MARKET ANALYSIS: Lumber Inventories Point to Market Rebound
Inventories are a key indicator of market balances. Unlike many other industries, information on the ebbs and flows of lumber stocks is largely lacking.
To get a sense for supply/demand balances, intelligence on stocks at two levels in the supply chain would be desirable: At mills, and between mills and final users.
Unfortunately data collection of lumber stocks at the mill level is sketchy and, if done, tardily disseminated. Mill inventories in Canada are compiled by Statistics Canada but are reported with a lag of about two months. In the U.S. South and Northeast, they are not collected at all. Only the Western Wood Products Association (WWPA) gathers mill inventory data in the West from a sample of firms, which they publish weekly.
Data on stocks between mills and end users are even sparser. Each month the Census reports inventories for “merchant wholesalers” including “lumber” (NAICS 4233). The data for March was released on May 8th, but is of limited utility because the number is not differentiated by product (i.e. lumber, plywood, millwork etc.), nor given in volumetric measures. Rather, they are based on dollars unadjusted for price changes. Within the industry, most insights on inventory conditions are based on hearsay. Only Random Lengths attempts a quantitative description of retail stocks based on a subjective index of inventories supplied monthly by a sample of their retail correspondents.
For inventories between mills and end users, the ideal means to get such data would be by way of regular statistical surveys. That being beyond my means, I have developed another way based on two measures: Volume flows into and out of the distribution system.
The accounting framework to track and systematically update estimates of inflows and outflows is summarized below.
The variables for outflows are compiled from the regular census reports that track the economy such as housing starts, the average size of homes, value of construction put in place and so on. The weakest link is residential remodeling. Originally, I used the estimates from the Harvard Joint Center for Housing Studies but later supplemented those with data on remodeling permits compiled by BuildFax and monthly retail sales by “Building material and supply dealers” (NAICS 4441) reported by the census.

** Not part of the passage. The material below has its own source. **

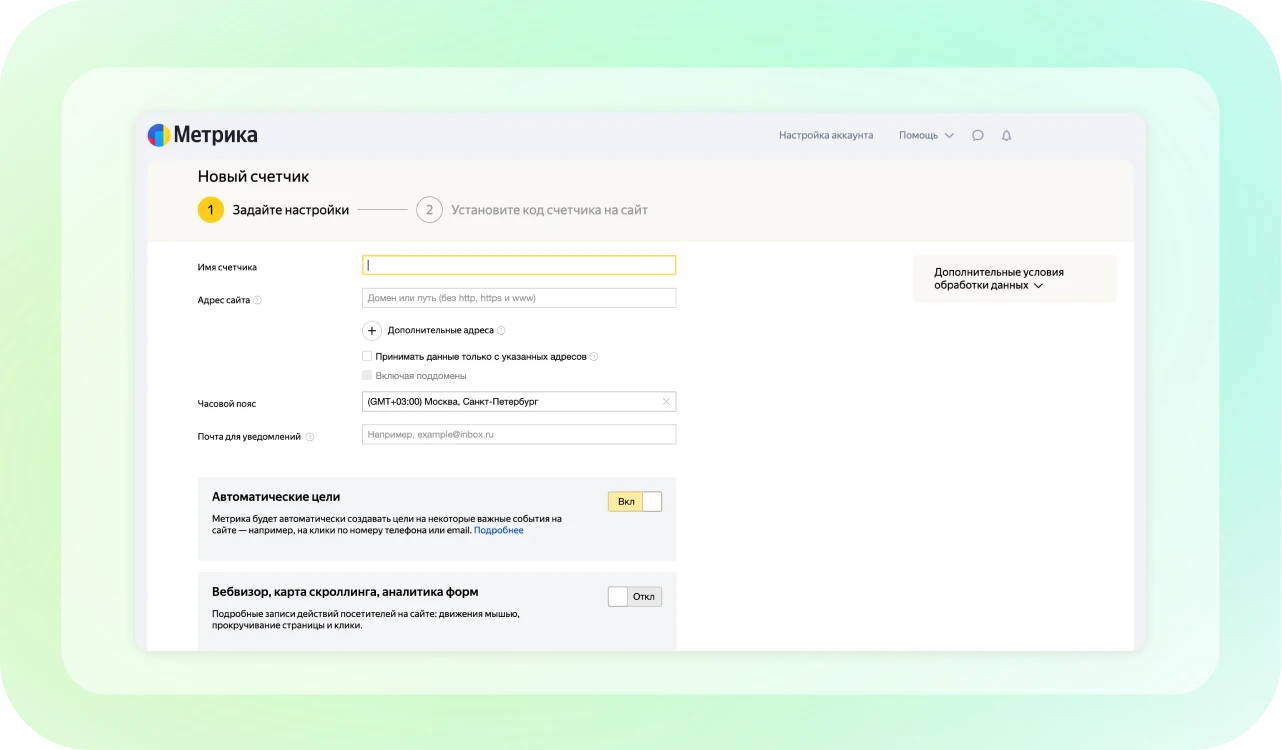This screenshot has height=750, width=1282.
Task: Open Настройка аккаунта in the header
Action: click(825, 136)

For the usage rate in each of these sectors, I obtained estimates from various U.S. Forest Service and industry market tracking studies. Those factors can change and thus a check on their validity is that over several years encompassing a business cycle the grand total of estimated end use should approximate apparent end use (shipments plus net imports). To the extent that they significantly deviate, I adjust the factors periodically to bring the two into line.